▶ **Exercise description**:
Identify every line in the records below that contains the word "field", and reproduce each one.

▶ **Data for review**:
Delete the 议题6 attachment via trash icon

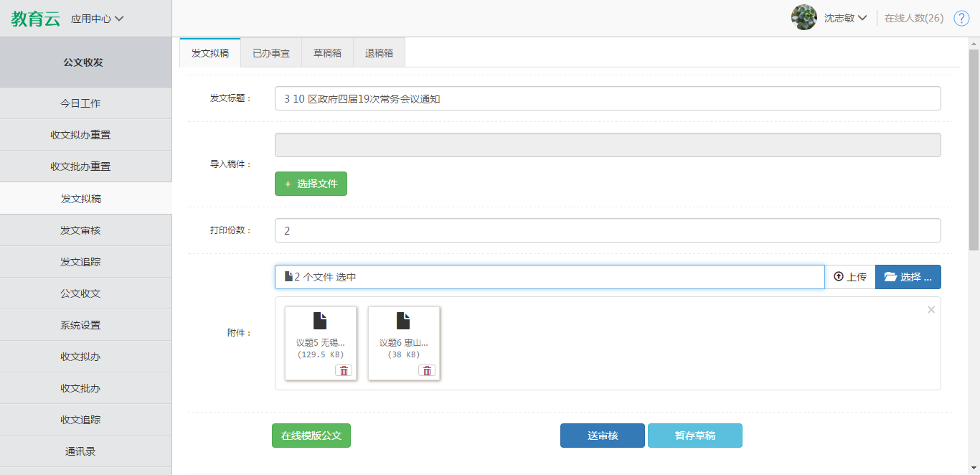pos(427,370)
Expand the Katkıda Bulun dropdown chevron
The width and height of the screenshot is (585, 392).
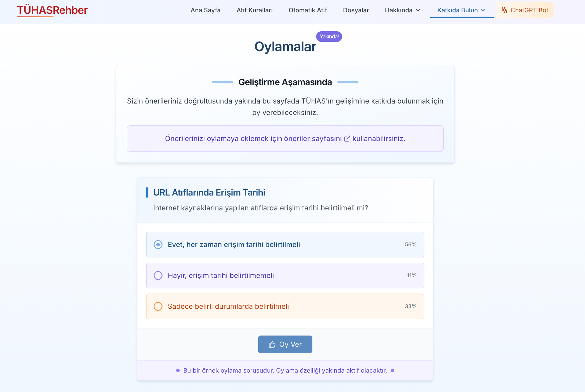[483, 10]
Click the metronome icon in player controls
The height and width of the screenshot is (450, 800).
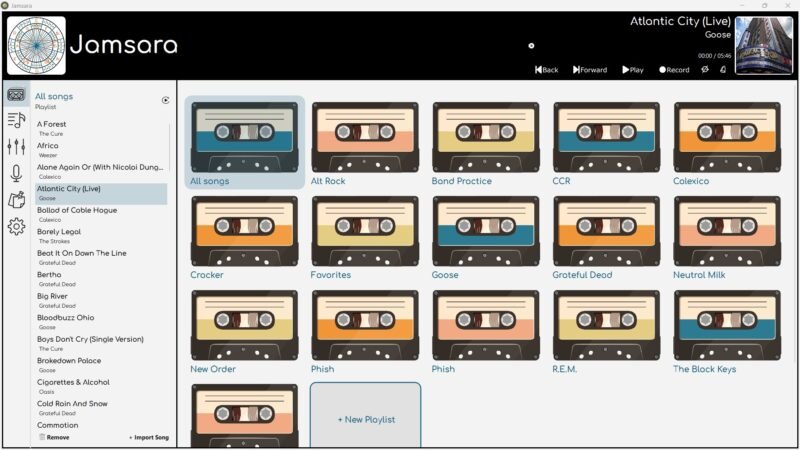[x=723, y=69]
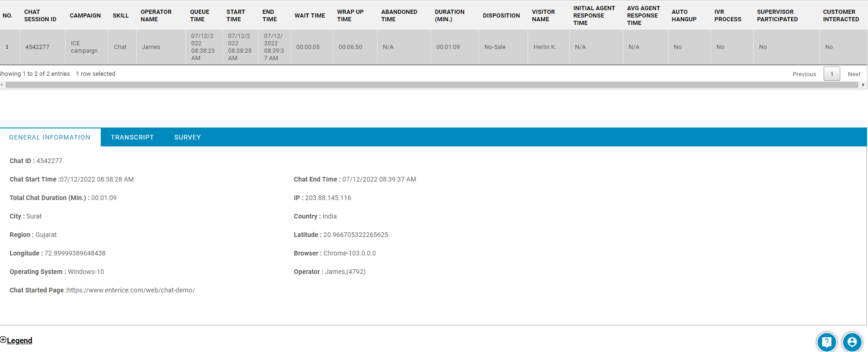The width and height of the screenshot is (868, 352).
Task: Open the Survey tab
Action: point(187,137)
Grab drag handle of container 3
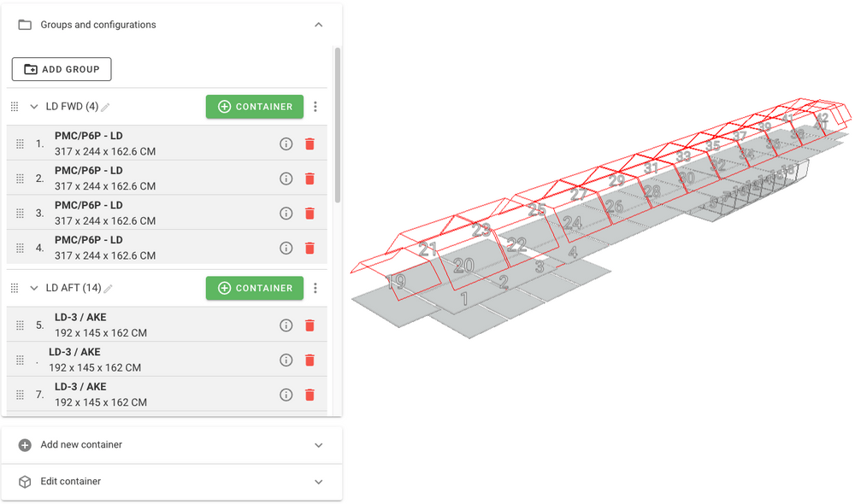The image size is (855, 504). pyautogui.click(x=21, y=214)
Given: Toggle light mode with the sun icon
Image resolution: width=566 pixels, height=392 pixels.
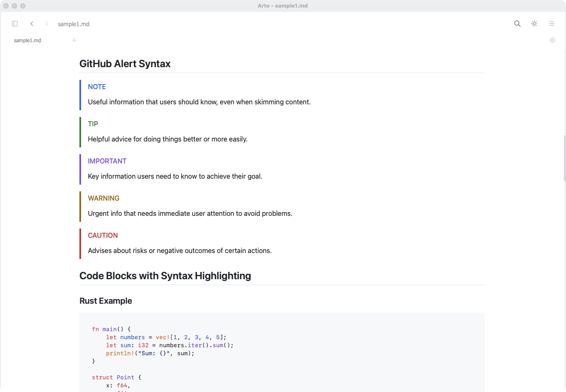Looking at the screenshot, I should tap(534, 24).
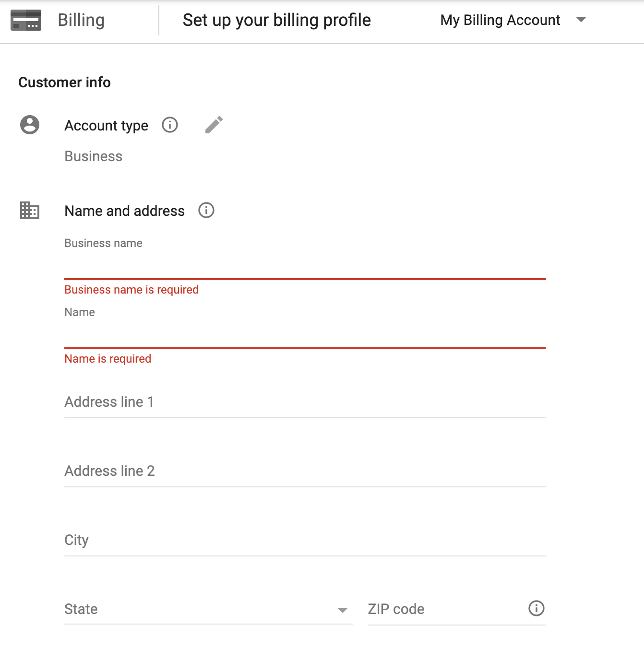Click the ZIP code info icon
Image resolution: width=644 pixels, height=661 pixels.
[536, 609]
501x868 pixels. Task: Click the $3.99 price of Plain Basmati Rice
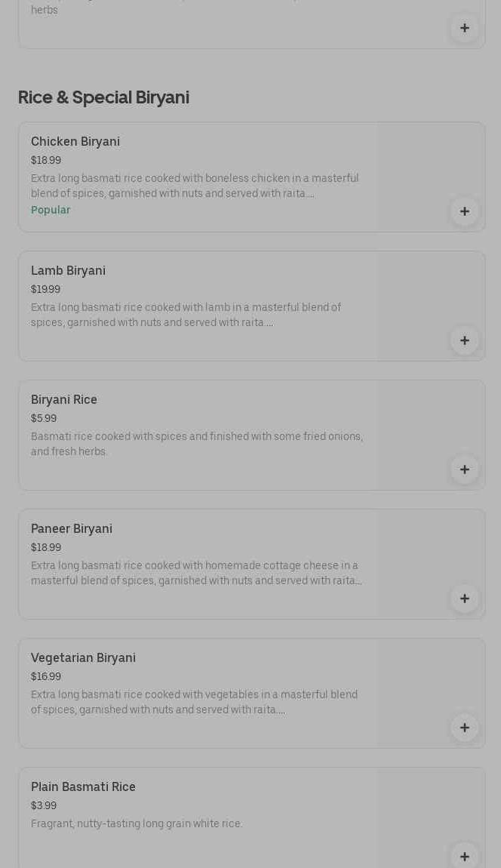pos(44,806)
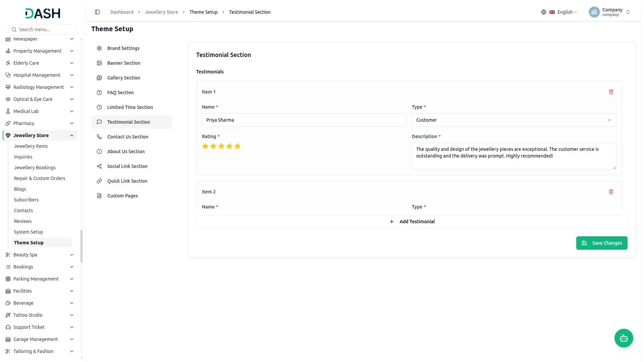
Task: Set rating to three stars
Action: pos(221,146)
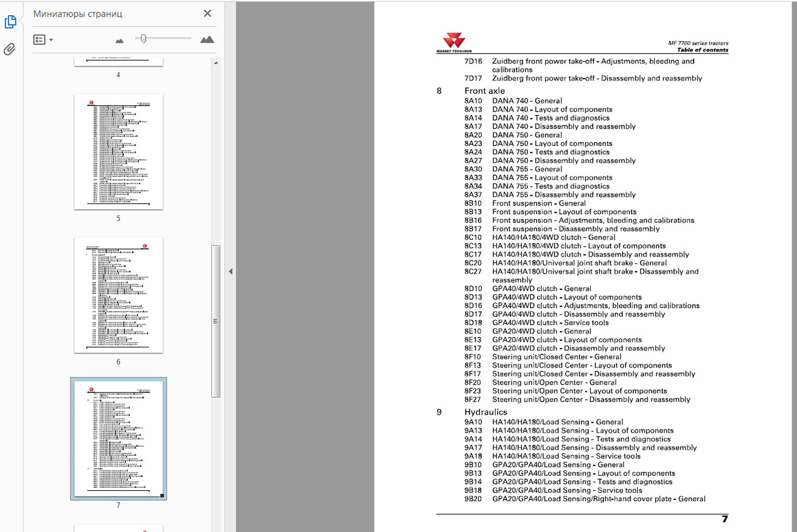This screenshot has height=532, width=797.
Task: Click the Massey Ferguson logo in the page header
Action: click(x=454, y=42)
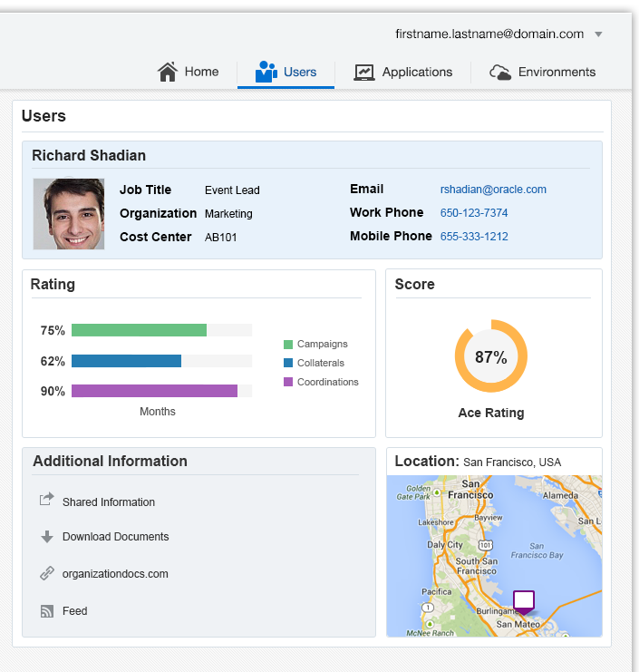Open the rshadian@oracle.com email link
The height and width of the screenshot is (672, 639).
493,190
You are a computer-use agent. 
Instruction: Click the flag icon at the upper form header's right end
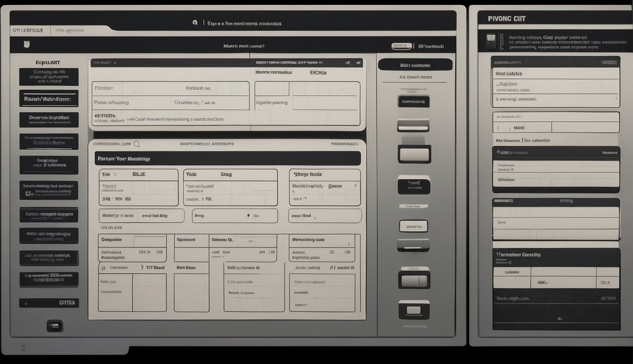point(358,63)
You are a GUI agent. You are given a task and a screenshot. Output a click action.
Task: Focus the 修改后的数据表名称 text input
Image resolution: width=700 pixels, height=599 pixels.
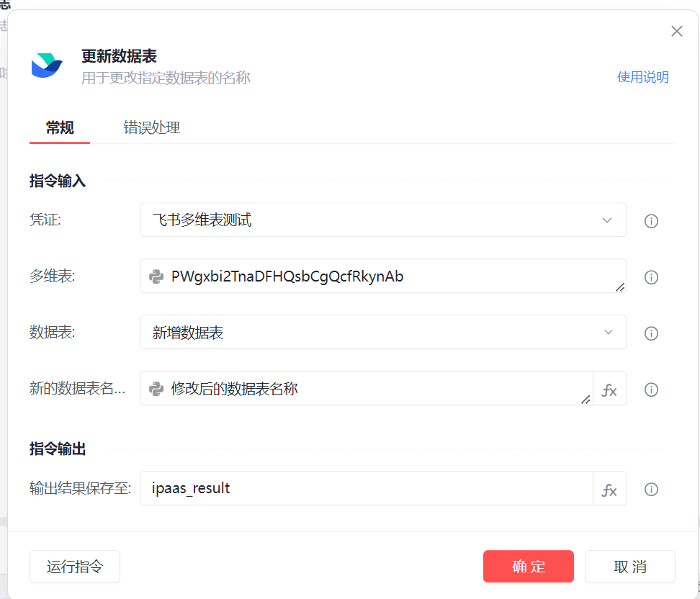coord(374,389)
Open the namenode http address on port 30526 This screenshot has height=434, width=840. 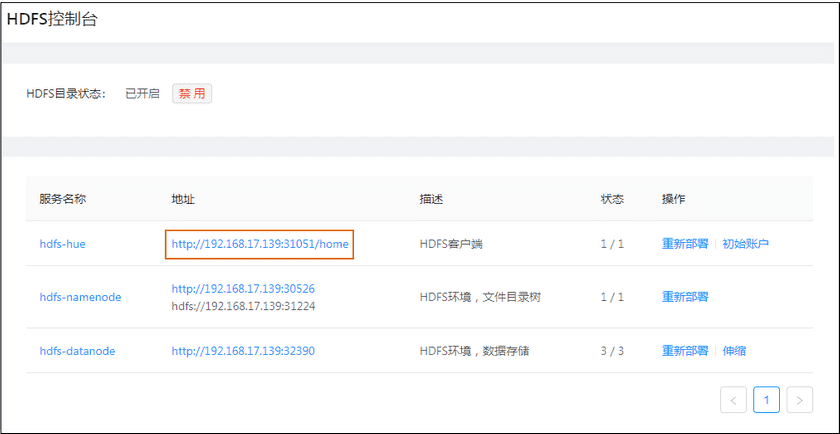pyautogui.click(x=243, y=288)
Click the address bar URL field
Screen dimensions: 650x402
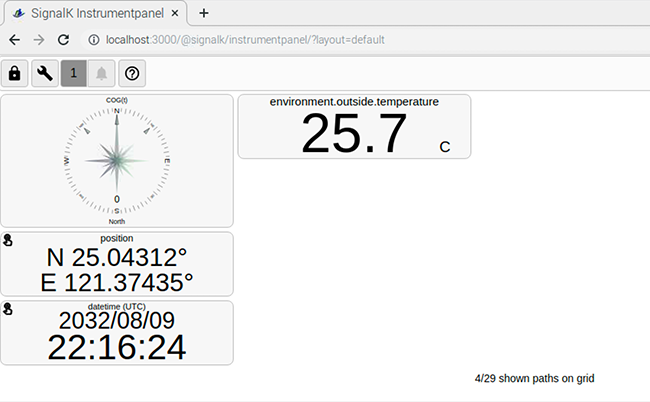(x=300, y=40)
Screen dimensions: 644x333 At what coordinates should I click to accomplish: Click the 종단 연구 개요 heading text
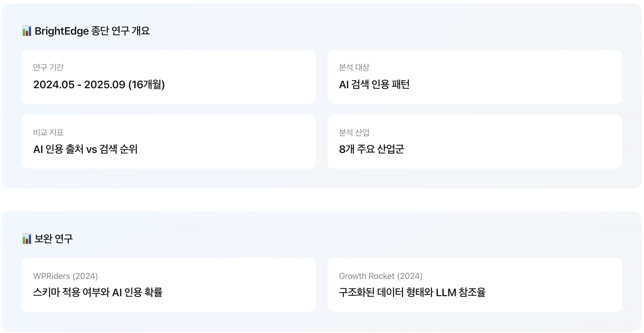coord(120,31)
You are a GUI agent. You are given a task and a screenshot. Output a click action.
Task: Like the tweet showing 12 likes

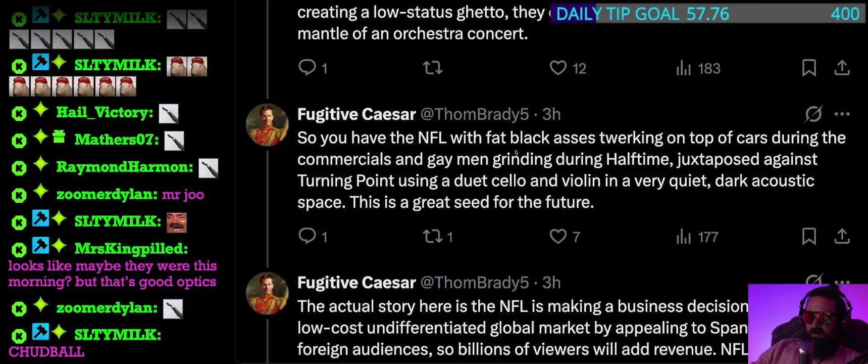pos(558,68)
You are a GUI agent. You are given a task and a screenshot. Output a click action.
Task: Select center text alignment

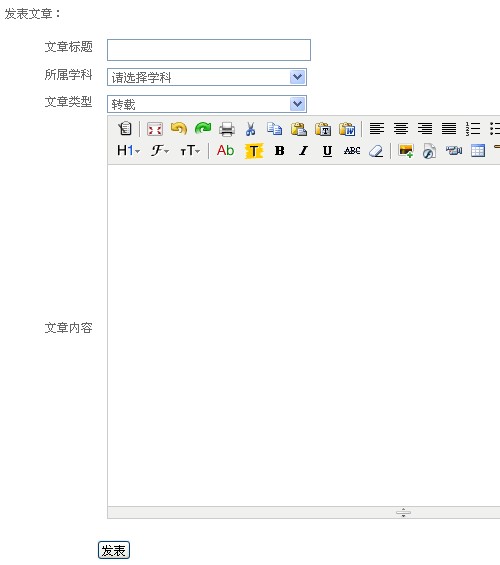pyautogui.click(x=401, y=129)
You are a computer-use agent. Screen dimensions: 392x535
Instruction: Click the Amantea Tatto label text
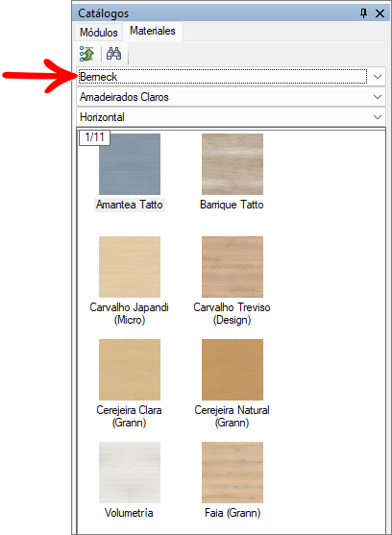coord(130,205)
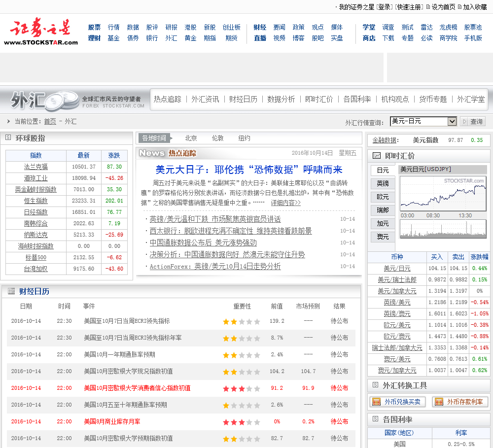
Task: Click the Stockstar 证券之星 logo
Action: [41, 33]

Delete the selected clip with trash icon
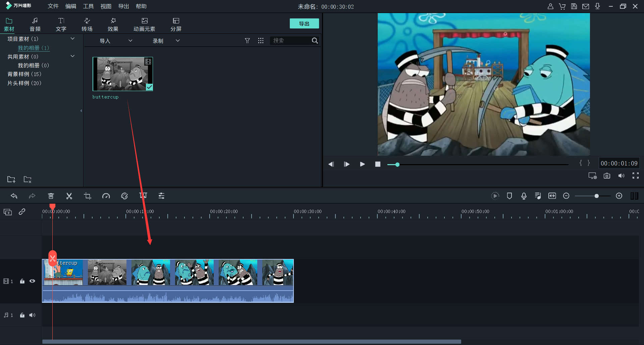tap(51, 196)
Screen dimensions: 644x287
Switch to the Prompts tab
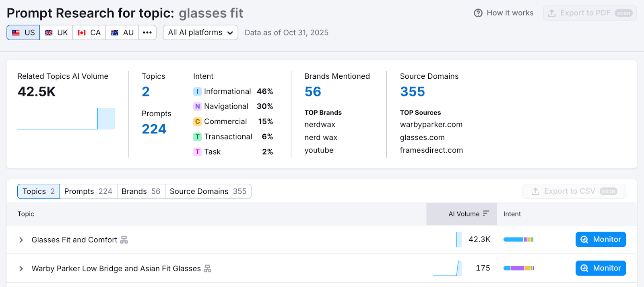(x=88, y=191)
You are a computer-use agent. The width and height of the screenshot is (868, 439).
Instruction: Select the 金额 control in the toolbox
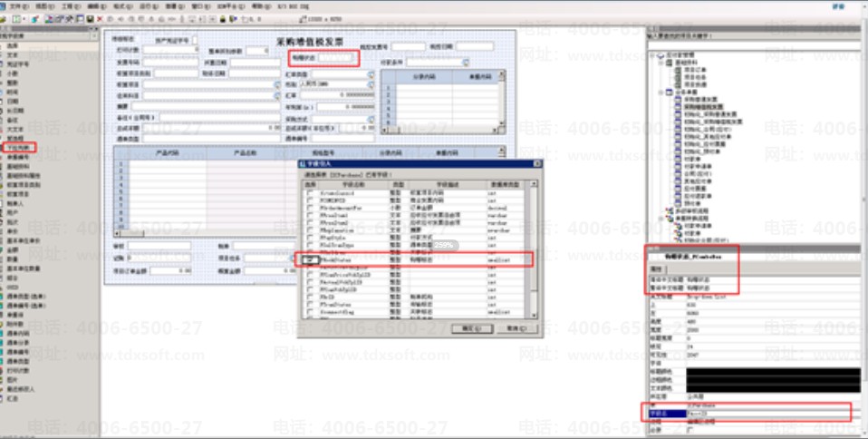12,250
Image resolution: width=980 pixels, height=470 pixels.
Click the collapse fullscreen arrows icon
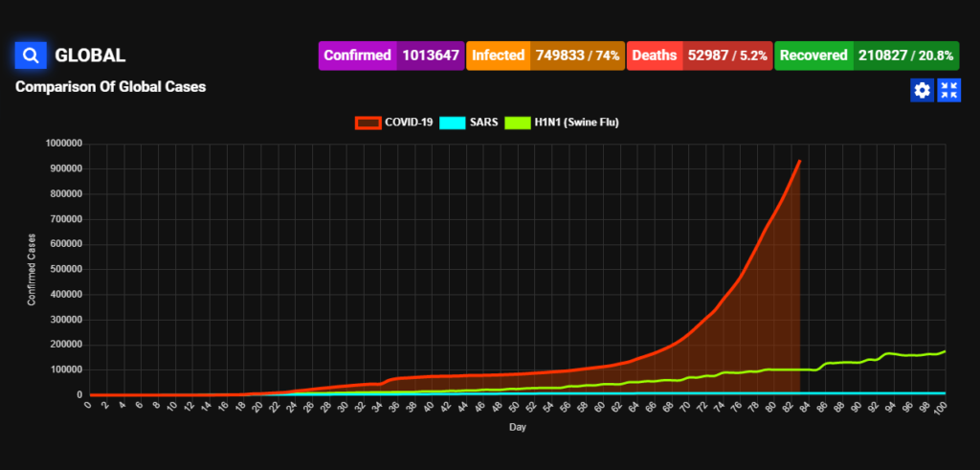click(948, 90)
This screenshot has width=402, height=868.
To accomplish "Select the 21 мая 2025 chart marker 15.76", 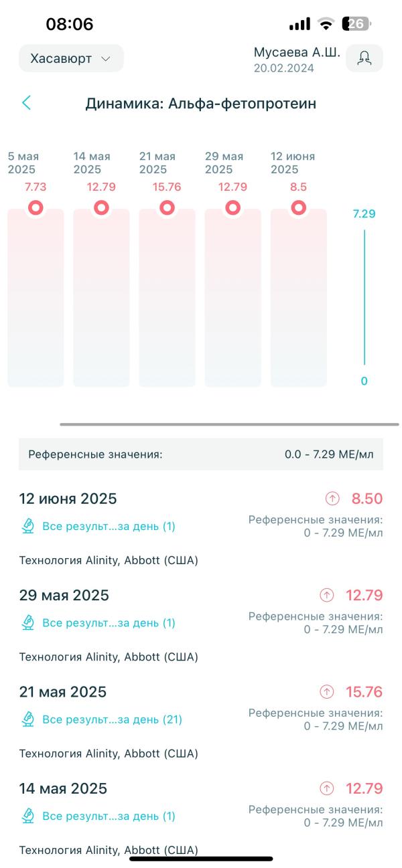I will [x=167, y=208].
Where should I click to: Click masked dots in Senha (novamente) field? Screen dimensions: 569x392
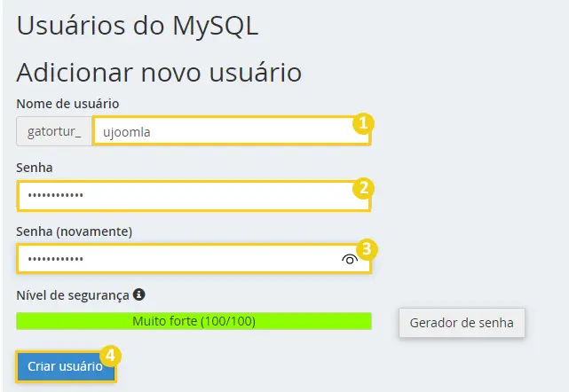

▶ **Task answer**:
Click the address bar URL field
Where should I click to: Click masked dots in Senha (novamente) field? Screen dimensions: 569x392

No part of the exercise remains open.